Dover, Delaware, 19904

(302) 734-6799

(Name, address, including zip code, and telephone number, including area code, of agent for service)

 

 

Copies to:

Jeffrey E. Decker, Esq.

Baker & Hostetler, LLP

2300 SunTrust Center

200 S. Orange Avenue

Orlando, Florida 32801

(407) 649-4000

 

 

Approximate date of commencement of proposed sale to the public: From time to time after the effective date of this Registration Statement.

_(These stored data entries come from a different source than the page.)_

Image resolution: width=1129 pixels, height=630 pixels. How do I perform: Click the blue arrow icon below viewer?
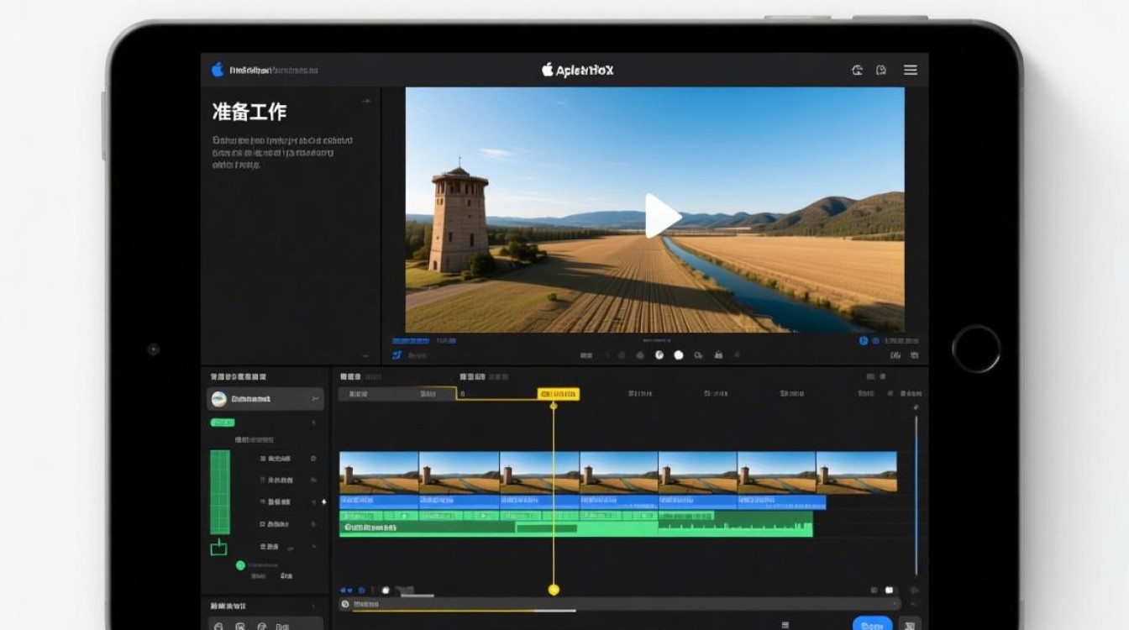coord(396,355)
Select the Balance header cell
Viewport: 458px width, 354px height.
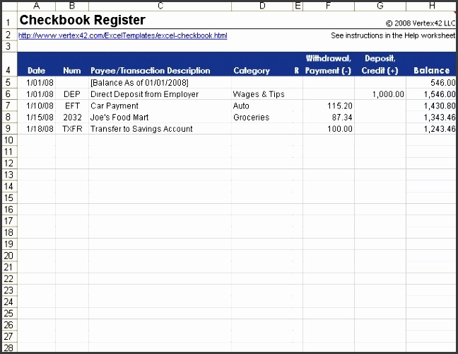point(431,71)
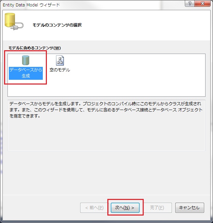Select the empty model diagram icon
The width and height of the screenshot is (213, 223).
[x=60, y=60]
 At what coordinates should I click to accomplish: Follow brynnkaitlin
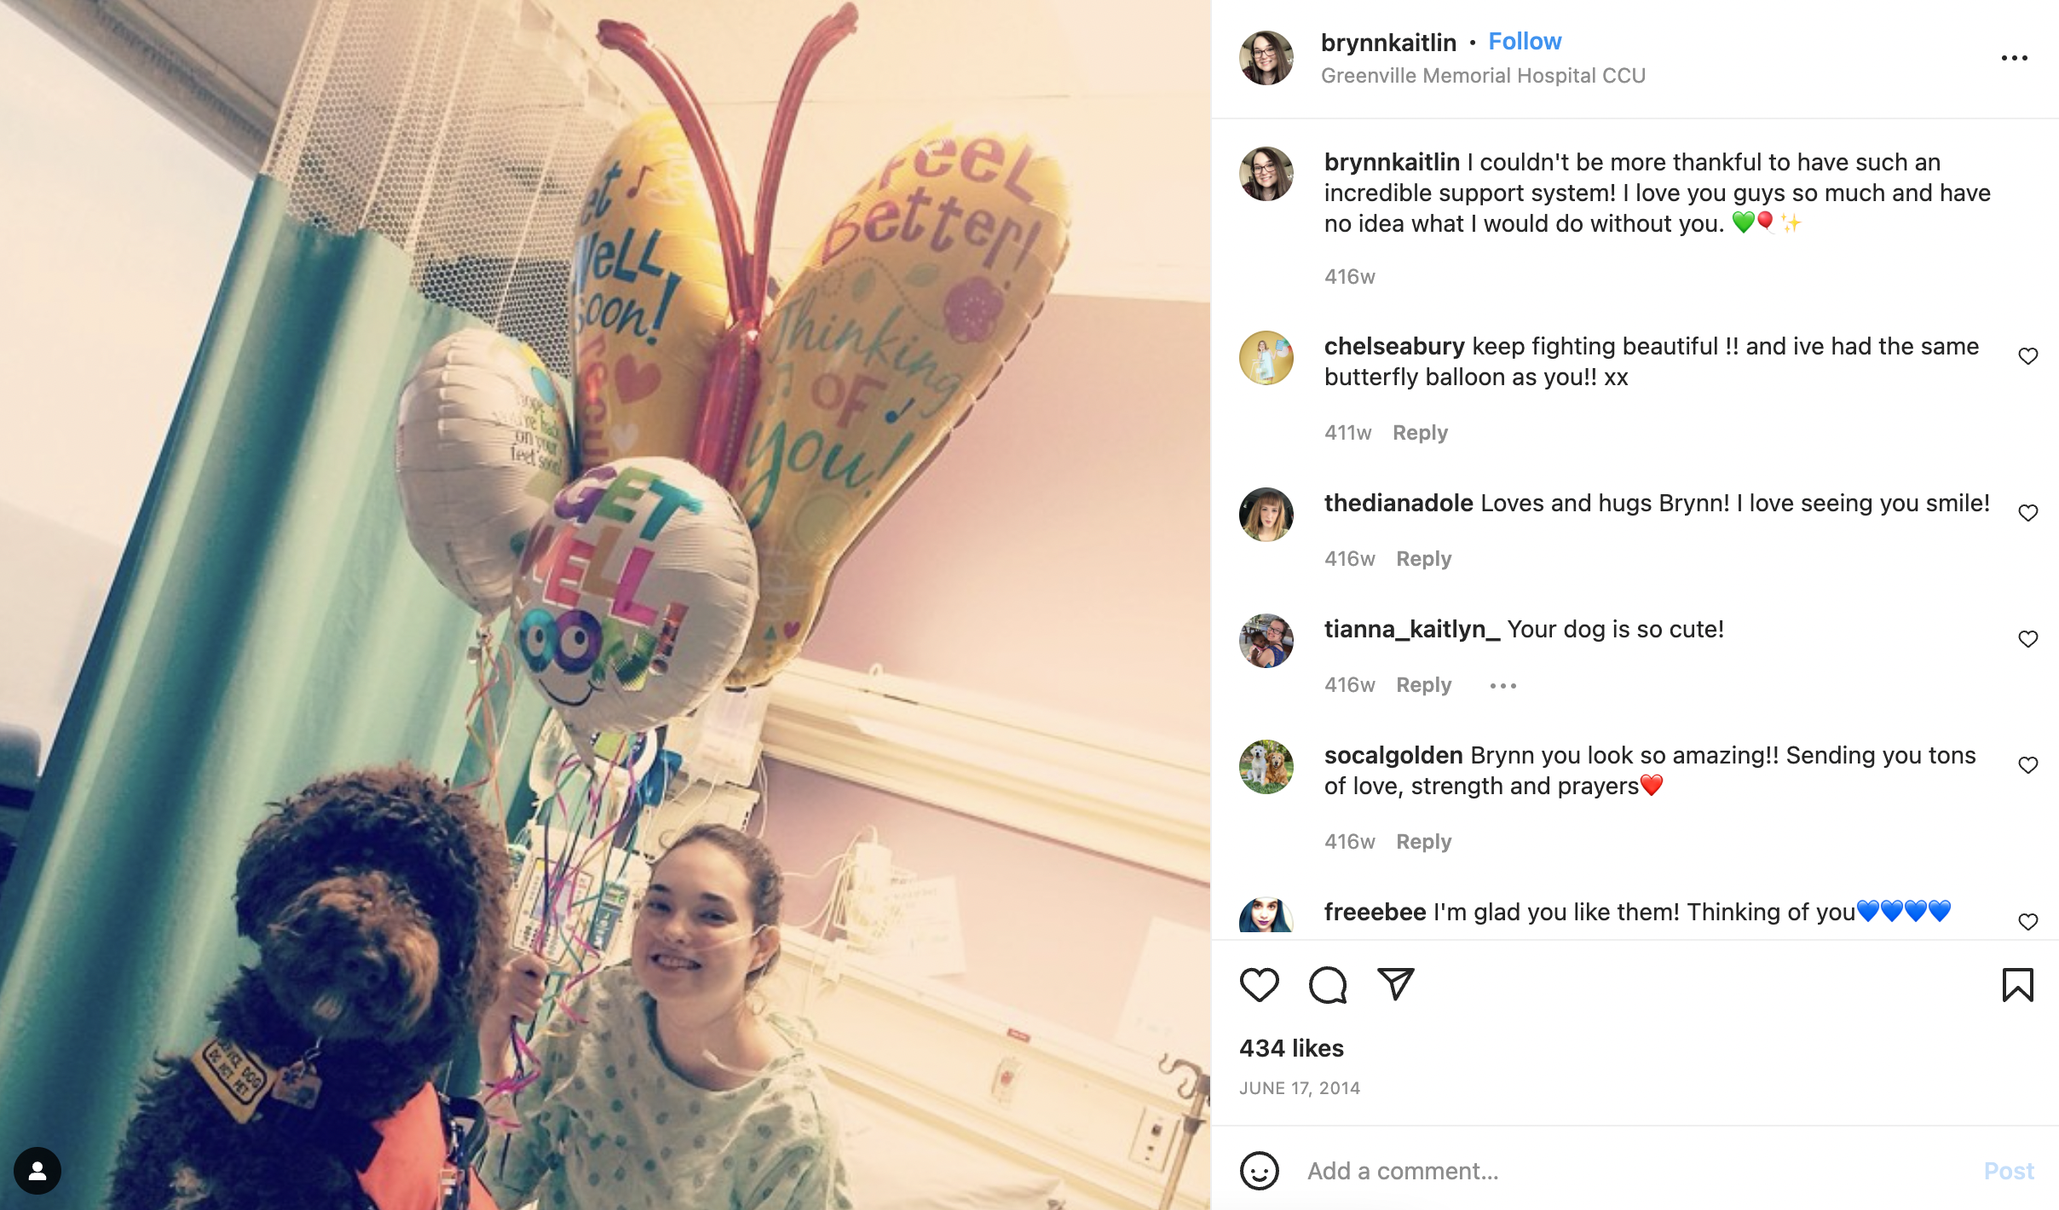1525,41
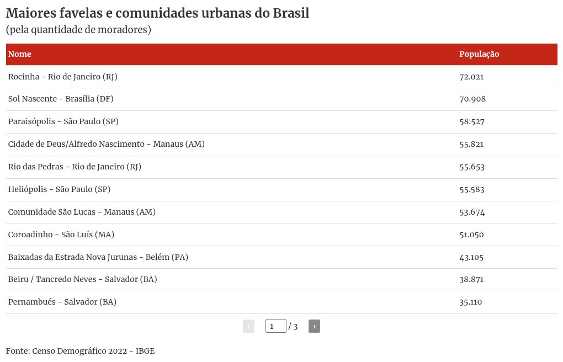Click Cidade de Deus/Alfredo Nascimento row

point(107,144)
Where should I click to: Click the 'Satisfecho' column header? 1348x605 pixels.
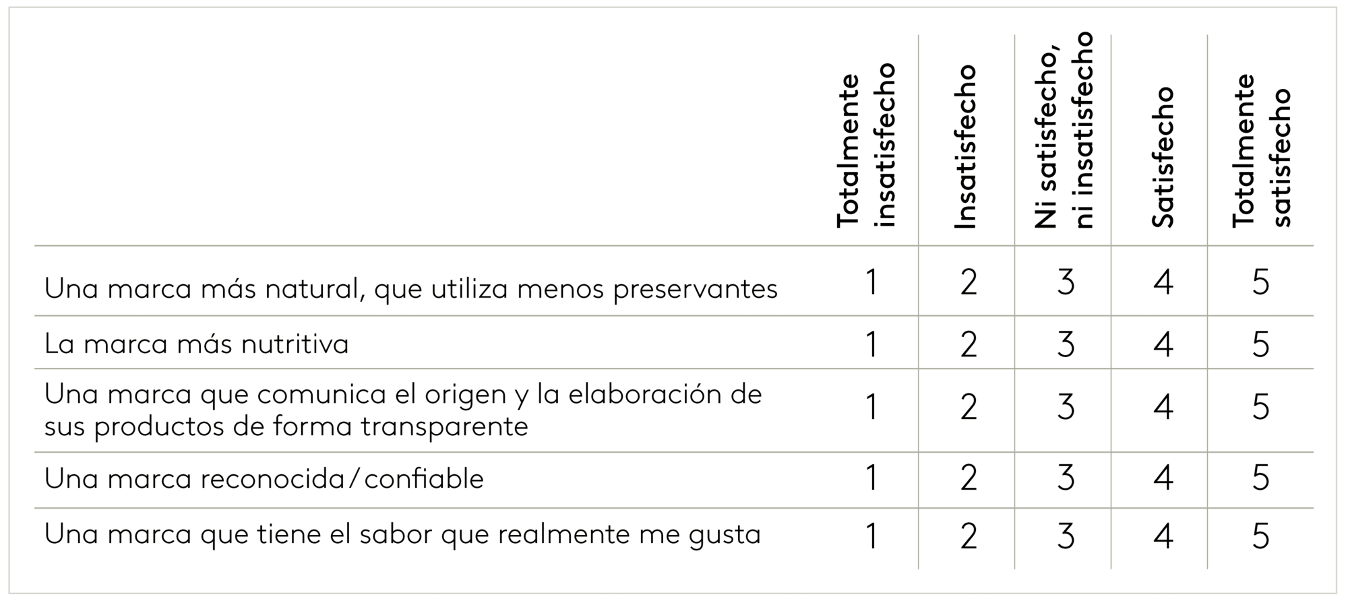(1163, 157)
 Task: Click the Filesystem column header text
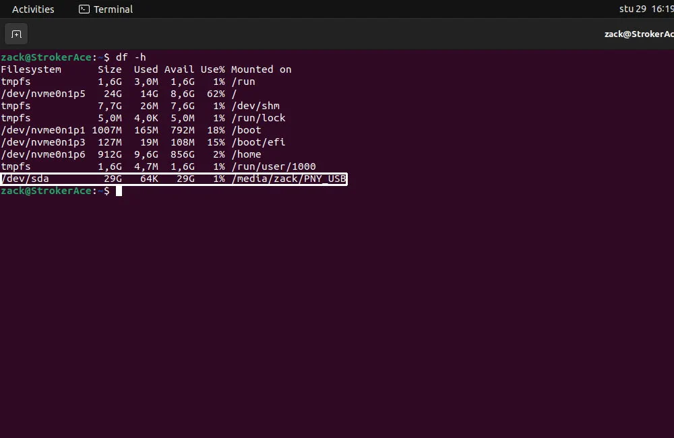(x=31, y=69)
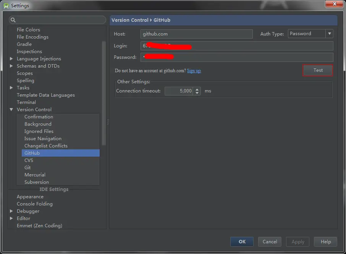Select the Appearance settings item

coord(30,197)
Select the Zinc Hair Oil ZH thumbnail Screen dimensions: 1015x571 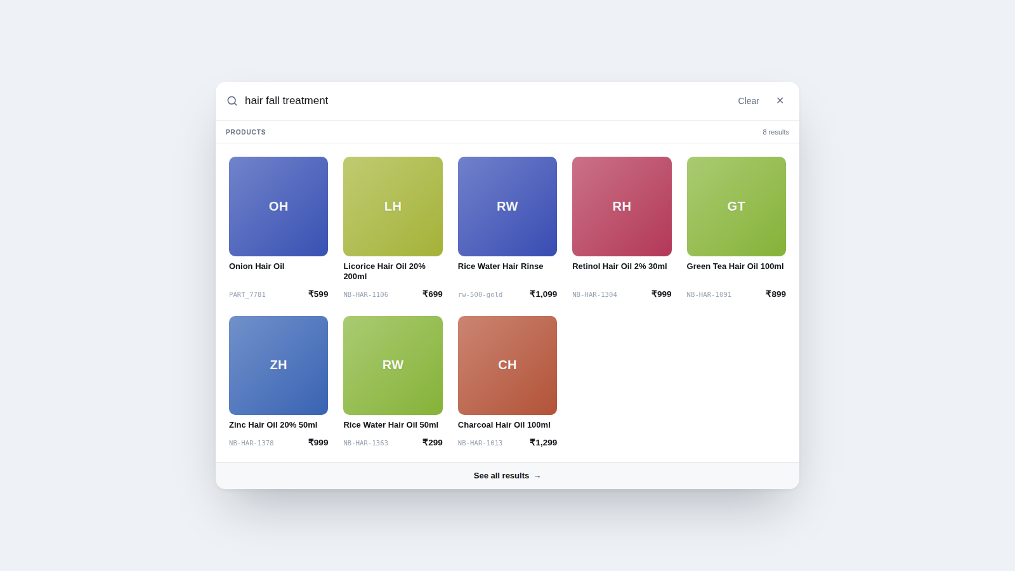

If the only securities being registered on this form are being offered pursuant to dividend or interest reinvestment plans, please check the following box.  ☐

If any of the securities being registered on this Form are to be offered on a delayed or continuous basis pursuant to Rule 415 of the Securities Act of 1933, other than securities offered only in connection with dividend or interest reinvestment plans, check the following box.  ☒

If this Form is filed to register additional securities for an offering pursuant to Rule 462(b) under the Securities Act, please check the following box and lit the Securities Act registration statement number of the earlier effective registration statement for the same offering.  ☐

If this Form is a post-effective amendment filed pursuant to Rule 462(c) under the Securities Act, check the following box and list the Securities Act registration statement number of the earlier effective registration statement for the same offering.  ☐

If this Form is a registration statement pursuant to General Instruction I.D. or a post-effective amendment thereto that shall become effective upon filing with the Commission pursuant to Rule 462(e) under the Securities Act, please check the following box.  ☒

If this Form is a post-effective amendment to a registration statement filed pursuant to General Instruction I.D. filed to register additional securities or additional classes of securities pursuant to Rule 413(b) under the Securities Act, please check the following box.  ☐

Indicate by check mark whether the registrant is a large accelerated filer, an accelerated filer, a non-accelerated filer, a smaller reporting company, or an emerging growth company. See the definitions of “large accelerated filer,” “accelerated filer,” “smaller reporting company,” and “emerging growth company” in Rule 12b-2 of the Exchange Act. (Check one):

 

Large accelerated filer      Accelerated filer  
Non-accelerated filer      Smaller reporting company  
     Emerging growth company  

If an emerging growth company, indicate by check mark if the registrant has elected not to use the extended transition period for complying with any new or revised financial accounting standards provided pursuant to Section 7(a)(2)(B) of the Securities Act.  ☐

 

 

 


EXPLANATORY NOTE

This Post-Effective Amendment No. 1 (the “Post-Effective Amendment”) relates to the Registration Statement on Form S-3ASR (No. 333-213729) (the “Registration Statement”) filed by Chesapeake Utilities Corporation (the “Company”) on September 21, 2016. The Registration Statement registered shares of the Company’s common stock, $0.4867 par value per share (the “Common Stock”), issuable from time to time in one or more offerings by the Company, as well as preferred stock purchase rights (the “Rights”) to be issued with each such share of Common Stock pursuant to the Rights Agreement, dated as of August 20, 1999, by and between the Company and BankBoston, N.A., as amended by that certain First Amendment to Rights Agreement dated September 12, 2008, by and between the Company and Computershare Trust Company N.A., as successor rights agent, and as amended by that certain Second Amendment to Rights Agreement dated February 27, 2018, by and between the Company and Computershare Trust Company N.A., as successor rights agent (as amended, the “Rights Agreement”).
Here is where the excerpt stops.